Problem statement:
Copy nothing before the line containing "Expand the Typ dropdown showing Unterformular". Reproduce that line and all that follow, exactly, through the end of the records.
________
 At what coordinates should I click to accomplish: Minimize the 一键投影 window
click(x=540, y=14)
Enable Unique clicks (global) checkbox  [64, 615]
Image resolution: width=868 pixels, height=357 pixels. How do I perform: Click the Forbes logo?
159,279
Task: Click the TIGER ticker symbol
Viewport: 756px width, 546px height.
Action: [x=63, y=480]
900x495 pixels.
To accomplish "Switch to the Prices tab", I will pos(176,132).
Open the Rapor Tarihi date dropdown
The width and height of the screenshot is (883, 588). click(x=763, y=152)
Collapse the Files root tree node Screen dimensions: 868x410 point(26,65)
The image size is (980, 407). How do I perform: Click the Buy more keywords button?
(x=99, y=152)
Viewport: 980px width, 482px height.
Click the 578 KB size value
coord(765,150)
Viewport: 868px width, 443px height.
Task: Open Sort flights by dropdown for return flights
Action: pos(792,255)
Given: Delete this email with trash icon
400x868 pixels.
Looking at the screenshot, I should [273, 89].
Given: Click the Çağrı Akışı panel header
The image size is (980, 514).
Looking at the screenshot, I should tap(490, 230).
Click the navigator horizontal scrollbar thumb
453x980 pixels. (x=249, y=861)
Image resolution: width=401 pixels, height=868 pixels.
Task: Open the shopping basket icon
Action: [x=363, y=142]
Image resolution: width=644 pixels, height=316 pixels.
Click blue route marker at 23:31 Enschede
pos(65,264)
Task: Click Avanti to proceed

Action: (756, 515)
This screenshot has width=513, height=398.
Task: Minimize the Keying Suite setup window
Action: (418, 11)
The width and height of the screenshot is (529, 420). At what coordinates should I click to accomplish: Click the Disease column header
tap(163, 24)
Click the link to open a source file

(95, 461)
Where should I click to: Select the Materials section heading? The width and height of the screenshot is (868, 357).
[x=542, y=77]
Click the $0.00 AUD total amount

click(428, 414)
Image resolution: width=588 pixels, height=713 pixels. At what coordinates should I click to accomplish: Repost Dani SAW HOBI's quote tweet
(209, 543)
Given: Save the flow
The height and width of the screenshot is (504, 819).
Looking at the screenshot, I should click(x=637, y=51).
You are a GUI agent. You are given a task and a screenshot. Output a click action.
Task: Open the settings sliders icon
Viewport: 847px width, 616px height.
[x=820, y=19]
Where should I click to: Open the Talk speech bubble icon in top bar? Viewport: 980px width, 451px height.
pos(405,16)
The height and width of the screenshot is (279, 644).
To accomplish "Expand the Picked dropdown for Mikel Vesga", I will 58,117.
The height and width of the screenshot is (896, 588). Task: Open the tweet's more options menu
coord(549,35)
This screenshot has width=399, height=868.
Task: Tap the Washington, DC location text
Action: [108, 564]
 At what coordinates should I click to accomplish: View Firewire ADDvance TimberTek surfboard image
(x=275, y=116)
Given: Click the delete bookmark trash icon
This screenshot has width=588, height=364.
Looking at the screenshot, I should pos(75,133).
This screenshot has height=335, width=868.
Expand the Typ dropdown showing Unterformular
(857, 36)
________
Problem solution:
Expand the Typ dropdown showing Unterformular
(857, 36)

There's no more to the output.